With the National Reconstruction Fund bill now having passed in the House of Representatives, Industry and Science minister Ed Husic is “quietly confident” that the $15 billion industrial plan will be legislated soon, giving local manufacturers a massive shot in the arm.
The scale of the NRF would act as a bulwark to keep Australia’s best companies and ideas in this country, and would compliment the massive industry dollars being lain out in the United States.
Despite fears that the giant US Inflation Reduction Act would lure manufacturers and investment away from Australia, Mr Husic said Australian value-added goods can work their way into US strategic supply chains, a similar position previously outlined by Australia’s outgoing ambassador to the US Arthur Sinodinos.
“I was worried about that initially, because it is a heck of a lot of money that they are putting on the table by the Biden Administration. But I think it’s a matter of perspective. In the talks I’ve had with the Biden Administration, they recognise they can’t do it all,” Mr Husic said.
“In terms of the value-add and supply chains, other countries are going to need to lean in and contribute. They’ve got great interest in what we’re doing around the [national] reconstruction fund, through the development of a national battery strategy to scale-up for instance, the development launch or manufacturing launch for batteries.
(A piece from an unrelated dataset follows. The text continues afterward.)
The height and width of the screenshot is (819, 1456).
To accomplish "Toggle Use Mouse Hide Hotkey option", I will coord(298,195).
“They also see this concept of ‘friend-shoring’, working with trusted partners to meet some of the objectives they’ve got. We have a great entry point with the existing trade agreement that ensures that they will recognise our contributions,” he said.
While demurring on detail about Defence industry opportunities, Mr Husic reiterated that the fund would support the “evolution of important capabilities that will be expected by our strategic partner”, including in the development of quantum technologies.
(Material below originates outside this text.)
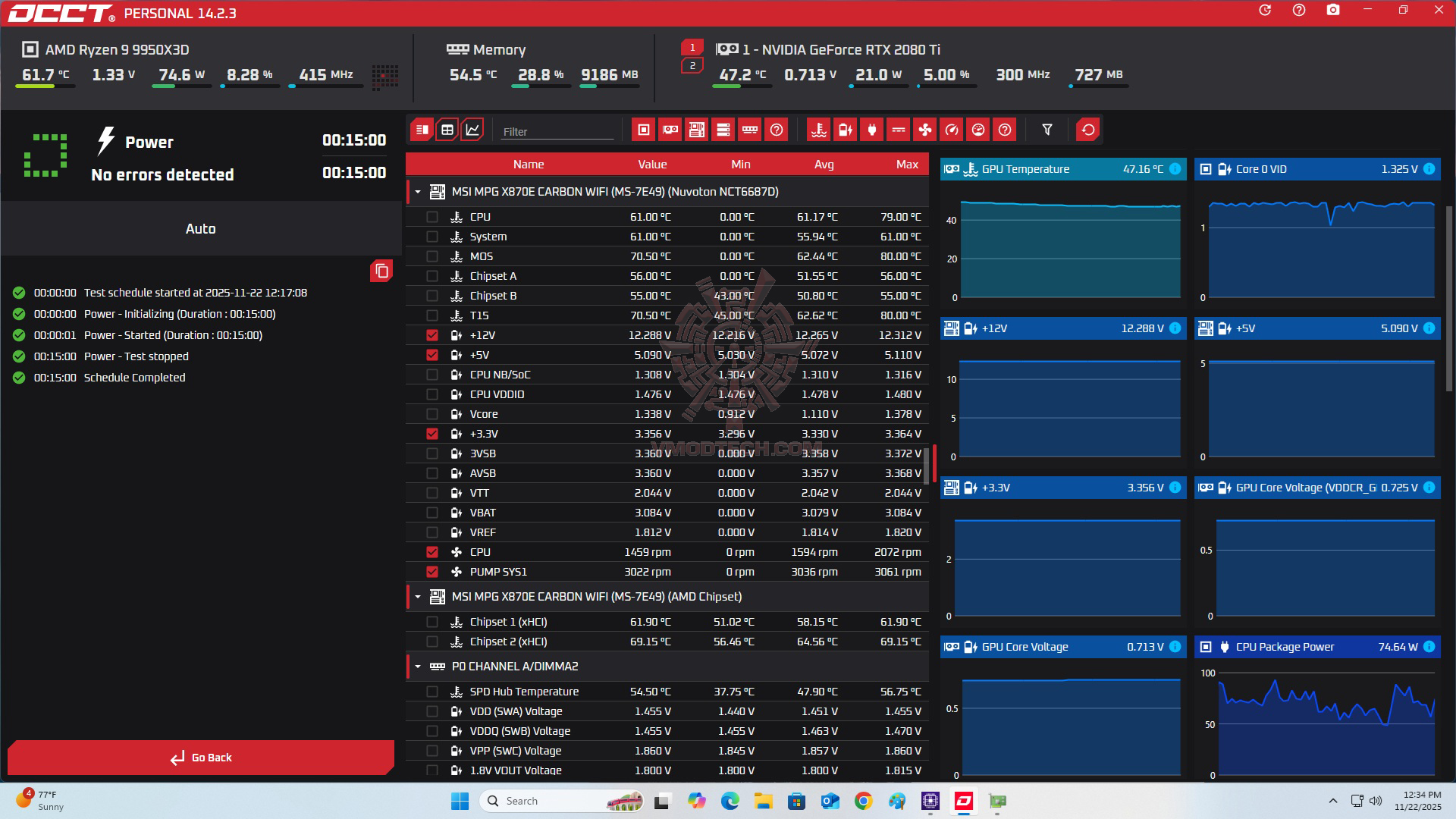Copy the test log with clipboard icon
This screenshot has width=1456, height=819.
pyautogui.click(x=381, y=271)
“We’re seeing growth in a number of quantum technology-related firms in this country. We don’t want them to feel that the only way they’ll get capital is if they go to some other country, or have some other government back them.
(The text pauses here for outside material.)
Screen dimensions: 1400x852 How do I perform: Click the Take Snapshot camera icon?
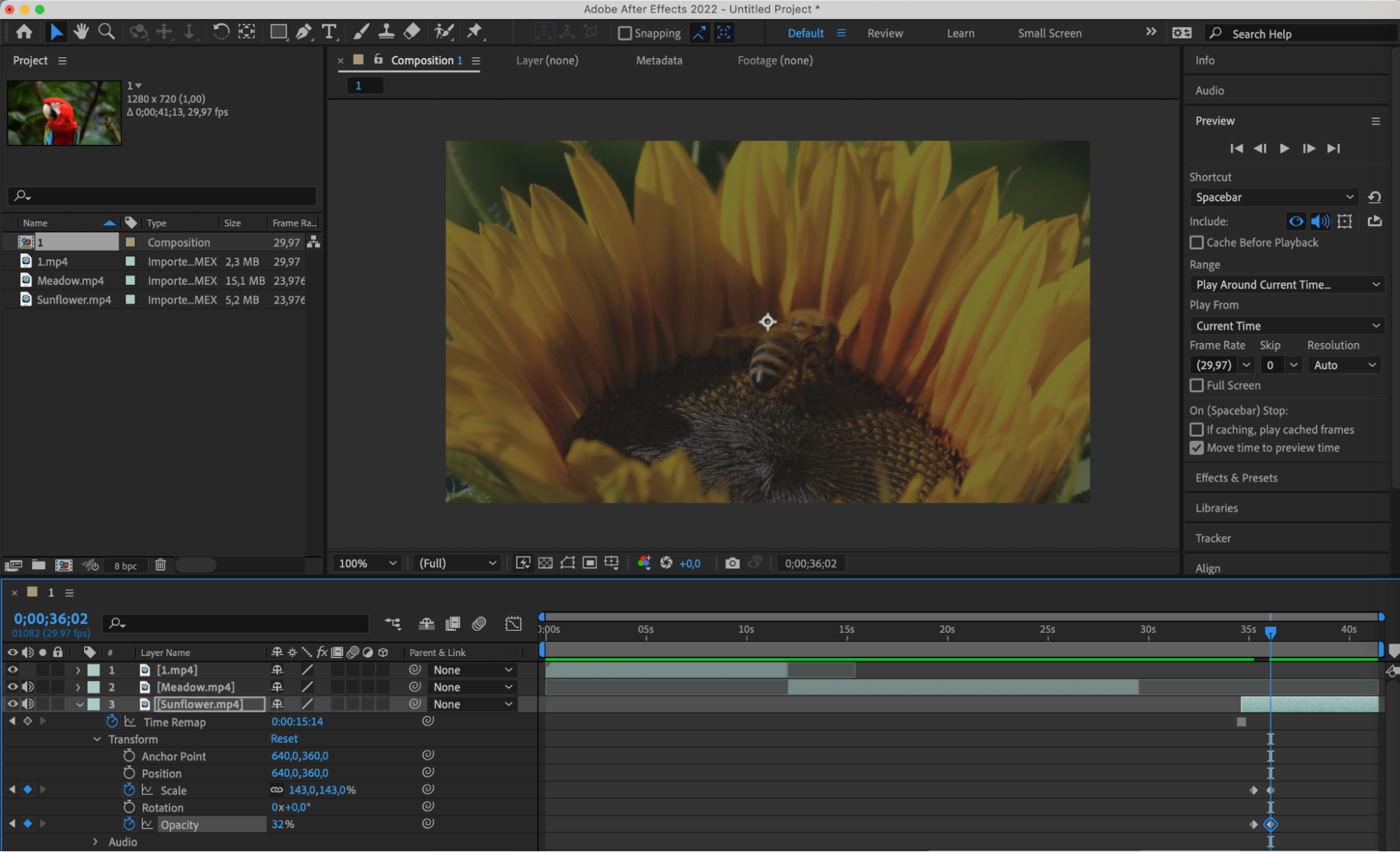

“These are going to be important not just to Defence capability, but the spill overs will have great economic and commercial benefit as well.”
Mr Husic also noted the large potential opportunity to work with countries in the Asia Pacific region, highlighting the willingness of the Indonesia government to collaborate with Australian on low or zero-emissions energy generating technologies.
When asked by InnovationAus.com if the Greens amendment to the NRF would preclude investment in blue hydrogen projects, Mr Husic said funding would not be used to support the purchase of “off-the-shelf” equipment for the generation of energy.
InnovationAus.com also asked for a starting date for funding commitments through the NRF, with Mr Husic responding that he doesn’t want “to rush and not get this right” as it’s a significant “nation building moment”.
“I’ve got a few things to get through first and most notably, I need to … support through the Senate. We’re hoping to get that shortly,” he said.
“There’s a Senate inquiry report to be brought down [tomorrow], and it needs to go to a vote. And then we will be working very quickly, to help shape this up and put this into place. Obviously, as I’ve said, I’m very keen for this to happen as soon as humanly possible.”
He also said he didn’t want to pre-empt the legislation’s passage through the Senate because he wants to engage constructively with all parliamentarians.
Mr Husic again said that he was “really stunned that the Coalition refuses to back blue collar workers in manufacturing” but added that he remained open to bringing the Opposition into negotiations which have been undertaken earnestly with the crossbench.
Support for the NRF bill from the Greens was conditional on the passing of its amendment to prevent funding coal and gas extraction. The government must now find support from two independent senators to pass the bill, given the Coalition is currently unwilling to back it.